Et là pour ceux qui ont eu le courage de lire tout ça, vous vous demandez pourquoi j'en parle aujourd'hui ? Simplement parce qu'il devrait être libéré sur parole en 2010, et que Gator est un des premiers héros de la street culture marketé et de ce qu'on a appelé les "sports extrêmes", et aujourd'hui oublié et anonyme, quelle sera la vie de Mark Rogowski à sa sortie de prison ?
J'ai toujours ce numéro de Thrasher Magazine, et ce petit article, et il ne reste pas grand chose aujourd'hui comme trace de l'immense talent et de la superstar qu'était Gator dans le Skate émergent des 80s. Meme si vous "googlez" son nom, alors qu'il était sur des dizaines de pubs, de vidéos, d'émissions, il n'y a quasiment pas de trace et d'images de lui. C'est aussi l'hisoire d'une partie de cette génération de "Skater Rock Stars" au train de vie trop fou, pour beaucoup oubliés et pour qui tout a été trop vite : Hosoi fera aussi un petit passage en prison pour des problèmes de drogues, Jeff Philips se suicidera en 92.
Si vous voulez en savoir plus, il y a un génial documentaire "Stoked: The Rise and Fall of Gator " sorti en 2002, extrement détaillé, avec des images d'archives, des interview de Hawk, Peralta, Caballero, Shepard fairey, les dépositions de Gator, une interview de lui depuis sa cellule, une de son ex-petite amie Brandi, les extraits des vidéos Vision de l'époque, du Show Mtv, du Swatch impact tour.... Outre l'histoire de Gator, c'est un témoignage d'une époque. A voir absolument.
7 commentaires:
Billet très intéressant je connaissais pas cette histoire, thx!
eh bé!
je dis tout pareil
Bizarre que personne n'ait encore songé à en faire un film!

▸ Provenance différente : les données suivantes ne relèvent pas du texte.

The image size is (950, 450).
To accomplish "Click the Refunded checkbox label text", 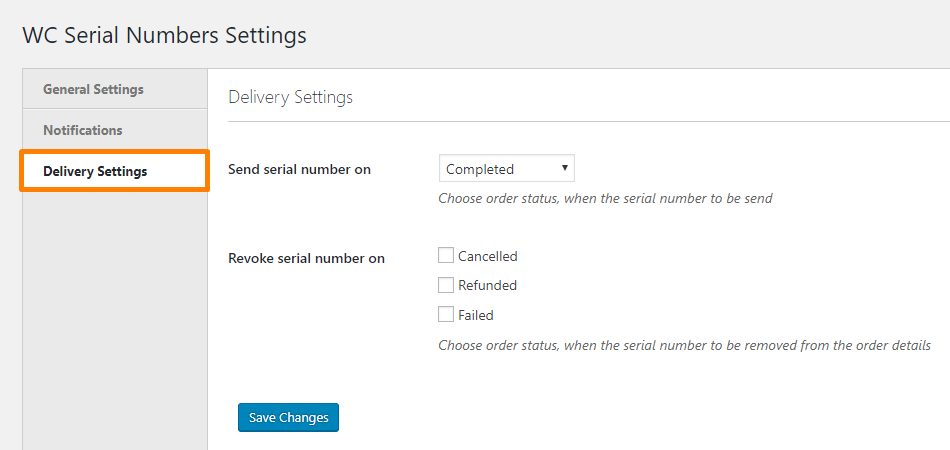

bel article vieux, tres emouvant.
à mi-chemin entre les histoires extraordinaires de Pierre Bellemare et Lords of dogtown, j'ai adoré
d'autres pros de l'époque ont mal fini : Jeff Philipps, suicidé, Hosoi, emprisonné pour trafic de dope puis born-again christian....
d'ailleurs les films documentaires sur Hosoi et Jason Jessee valent le détour aussi !
(c'est mon jour de commentaires, depuis le temps que je lis ton blog...)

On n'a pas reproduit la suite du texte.